As proof I offered three samples of natural text at what I proposed was the outer limit of such an amount, namely any of the journalism, academic, or literary sub-corpora of the Brown corpus. Each of these amounts to about 175,000 words, of which 10% are words beyond the 2,000-most-frequent level (minus proper nouns). Through elementary corpus analysis, I showed that a learner who managed to read any one of these collections would meet no more than half of the third thousand word families six times apiece. A similar analysis of the collected works of a major author (300,000+ words) and another of an entire set of graded readers (375,000+ words) pointed to the same conclusion: reading these texts in their entirety cannot provide enough repeated exposures to enough 3,000-level vocabulary to support the acquisition of a minimal functional lexicon.

Critics’ Response

I would have expected a critique of this analysis to focus on the assumption that most of the words in a text need to be known for reading to proceed successfully, given the abiding belief that learners can easily expand their vocabularies by guessing new word meanings from context, as was assumed but never shown in many classic accounts of the reading process. So I was surprised that the critics’ actual problem was with the claim that L2 learners would have trouble reading 175,000 words of fairly difficult natural text in a year or two. Doing the math, McQuillan and Krashen propose that even "reading relatively slowly at a speed of 100 words-per-minute," (p. 106) L2 learners should be able to read 175,000 words in 1,750 minutes or 29.2 hours, which, spread over two years, "amounts to only 2.4 minutes of free reading per day" (p. 106). Such readers would make light work of any of the Brown sub-corpora, or indeed all three of them.

As a teacher and coordinator of many L2 reading courses and programs, I wondered if we were talking about the same world. In my experience, even strong ESL readers find small amounts of unsimplified text fairly hard going, particularly if the text type is expository rather than narrative. I myself after decades of working in and around French cannot get through Le Monde before the next edition is on the doorstep. Indeed, expository academic or journalistic text has always been the stuff of the intensive reading course, wherein a good deal of scaffolding is provided and no great volume of text actually gets read. Were my critics and I talking about the same kind of learner and the same kind of reading?

The Reading Rate Research

To support their position, McQuillan and Krashen cite a half dozen reading rate studies, conveniently gathered in the literature review of a recent study by Fraser (2007). In this research and Fraser’s own study, L2 reading rates of 100 words-per-minute (wpm) and even somewhat higher appear to be the norm. But a little digging below the numbers raises questions about their applicability to the matter at hand.

The first thing to note about the Fraser (2007) study is that while my critics use its results to establish how much L2 readers can read, the researcher herself interprets the data to show how slow and arduous L2 reading is even for experienced readers, and how it remains so for long periods, even for those living and studying in the L2 culture.

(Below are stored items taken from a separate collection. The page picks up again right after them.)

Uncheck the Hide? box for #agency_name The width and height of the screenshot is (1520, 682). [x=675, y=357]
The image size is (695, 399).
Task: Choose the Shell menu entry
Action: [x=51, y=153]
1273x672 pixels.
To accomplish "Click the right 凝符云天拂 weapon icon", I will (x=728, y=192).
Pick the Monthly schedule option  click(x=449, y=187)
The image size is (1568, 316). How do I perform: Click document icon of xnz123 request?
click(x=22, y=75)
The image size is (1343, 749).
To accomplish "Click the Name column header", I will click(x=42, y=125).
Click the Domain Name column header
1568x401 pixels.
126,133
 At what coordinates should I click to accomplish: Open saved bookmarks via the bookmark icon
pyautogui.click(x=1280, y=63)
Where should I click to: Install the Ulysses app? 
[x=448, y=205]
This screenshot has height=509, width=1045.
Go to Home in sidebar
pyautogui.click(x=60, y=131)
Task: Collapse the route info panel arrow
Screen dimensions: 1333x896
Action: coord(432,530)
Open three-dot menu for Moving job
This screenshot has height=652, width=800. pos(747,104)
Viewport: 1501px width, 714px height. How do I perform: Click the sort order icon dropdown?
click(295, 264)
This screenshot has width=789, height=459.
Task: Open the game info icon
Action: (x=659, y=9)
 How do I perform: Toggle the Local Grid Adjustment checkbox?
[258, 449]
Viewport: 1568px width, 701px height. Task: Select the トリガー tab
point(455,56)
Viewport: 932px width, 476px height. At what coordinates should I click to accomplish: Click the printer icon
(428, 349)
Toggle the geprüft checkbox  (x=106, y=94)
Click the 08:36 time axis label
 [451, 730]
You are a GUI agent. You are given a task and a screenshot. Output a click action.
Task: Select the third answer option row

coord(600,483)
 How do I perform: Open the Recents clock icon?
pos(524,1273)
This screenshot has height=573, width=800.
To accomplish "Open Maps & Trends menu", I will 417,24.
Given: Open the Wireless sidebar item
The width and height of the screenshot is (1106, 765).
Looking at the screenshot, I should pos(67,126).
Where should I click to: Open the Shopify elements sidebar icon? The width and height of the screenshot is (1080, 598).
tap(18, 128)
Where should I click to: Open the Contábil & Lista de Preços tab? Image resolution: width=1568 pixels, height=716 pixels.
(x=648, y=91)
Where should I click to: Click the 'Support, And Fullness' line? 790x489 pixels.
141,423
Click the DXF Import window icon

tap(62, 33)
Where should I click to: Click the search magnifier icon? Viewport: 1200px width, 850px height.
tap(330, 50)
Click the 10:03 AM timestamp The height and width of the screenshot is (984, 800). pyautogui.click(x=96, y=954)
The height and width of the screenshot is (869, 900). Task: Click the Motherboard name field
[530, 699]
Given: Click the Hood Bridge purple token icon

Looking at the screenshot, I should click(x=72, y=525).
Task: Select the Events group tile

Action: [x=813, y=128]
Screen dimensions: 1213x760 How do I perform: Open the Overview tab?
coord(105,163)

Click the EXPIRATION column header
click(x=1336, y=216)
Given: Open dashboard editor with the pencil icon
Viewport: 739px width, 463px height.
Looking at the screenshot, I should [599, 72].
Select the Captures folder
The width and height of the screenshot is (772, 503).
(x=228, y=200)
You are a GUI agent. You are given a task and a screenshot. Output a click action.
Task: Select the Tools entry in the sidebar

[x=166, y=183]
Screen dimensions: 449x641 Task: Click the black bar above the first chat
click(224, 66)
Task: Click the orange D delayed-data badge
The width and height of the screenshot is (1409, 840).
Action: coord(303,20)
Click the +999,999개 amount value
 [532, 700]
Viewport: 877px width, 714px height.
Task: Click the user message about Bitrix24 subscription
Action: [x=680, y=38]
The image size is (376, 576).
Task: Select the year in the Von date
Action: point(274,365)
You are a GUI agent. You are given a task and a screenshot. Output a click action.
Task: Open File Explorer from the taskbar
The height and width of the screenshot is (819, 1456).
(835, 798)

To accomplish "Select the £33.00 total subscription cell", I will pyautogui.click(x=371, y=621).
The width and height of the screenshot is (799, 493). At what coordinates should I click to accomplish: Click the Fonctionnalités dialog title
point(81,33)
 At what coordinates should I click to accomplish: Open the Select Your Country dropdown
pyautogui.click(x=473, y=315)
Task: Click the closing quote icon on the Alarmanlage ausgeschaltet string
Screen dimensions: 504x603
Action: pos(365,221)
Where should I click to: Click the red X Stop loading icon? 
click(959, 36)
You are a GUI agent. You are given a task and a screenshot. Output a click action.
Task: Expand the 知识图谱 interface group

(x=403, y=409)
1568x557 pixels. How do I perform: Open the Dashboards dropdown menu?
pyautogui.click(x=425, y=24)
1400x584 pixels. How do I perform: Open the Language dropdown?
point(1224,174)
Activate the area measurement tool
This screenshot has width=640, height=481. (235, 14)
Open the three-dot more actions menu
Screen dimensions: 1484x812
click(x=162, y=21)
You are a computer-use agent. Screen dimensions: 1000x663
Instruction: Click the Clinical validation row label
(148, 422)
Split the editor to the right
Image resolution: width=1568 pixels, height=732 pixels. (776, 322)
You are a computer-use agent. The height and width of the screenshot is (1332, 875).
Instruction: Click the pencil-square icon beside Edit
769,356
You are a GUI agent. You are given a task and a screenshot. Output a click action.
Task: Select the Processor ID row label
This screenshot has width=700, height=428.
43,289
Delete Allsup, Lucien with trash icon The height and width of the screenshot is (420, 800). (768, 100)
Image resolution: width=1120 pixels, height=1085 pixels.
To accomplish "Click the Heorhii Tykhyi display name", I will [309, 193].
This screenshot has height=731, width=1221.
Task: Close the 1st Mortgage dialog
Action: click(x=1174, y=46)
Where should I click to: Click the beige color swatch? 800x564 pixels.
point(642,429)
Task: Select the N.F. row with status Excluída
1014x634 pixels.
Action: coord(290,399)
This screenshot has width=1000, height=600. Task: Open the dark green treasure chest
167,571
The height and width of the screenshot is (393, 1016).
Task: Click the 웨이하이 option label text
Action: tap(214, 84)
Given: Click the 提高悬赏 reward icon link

The second point is the nature of the participant groups in Fraser’s study, neither of which greatly resembles a group of learners who are at the point of taking on the third thousand words as a prelude to academic reading. One consists of students who have specialized in English language and literature (English majors in a Chinese university), while the other consists of learners well into their studies in a Canadian university; some of them had lived in Canada for as long as 12 years (2007, p. 378).

Third and most important is the nature of the material Fraser’s subjects read at the cited rates of 135 and 140 wpm. Fraser reports that in terms of grade equivalent level, the two experimental texts were found to be suitable for use with Grade 9 or 10 high school students. Her analysis using Vocabprofile confirms their non-university character; the frequency profiling revealed large proportions of first 2,000 level lexis -- 83% in one text and 86.8% in the other (p. 394). These proportions of basic lexis are substantially higher than those consistently found in more typical university-level texts, as represented by, say, the academic section of the Brown corpus. Table 1 shows randomly chosen profiles from segments of this corpus. The mean coverage of the first 2,000 words in the Brown texts is only 78.53%, with a very small standard deviation (3.01%).  The differences between the Brown mean and the means of Fraser's two experimental texts (5% and 8%) may seem minor, but from the L2 reader’s perspective, the added load of 5% more non-basic vocabulary means one more ‘hard’ word per two lines of text. An added 8% means one more in almost every line.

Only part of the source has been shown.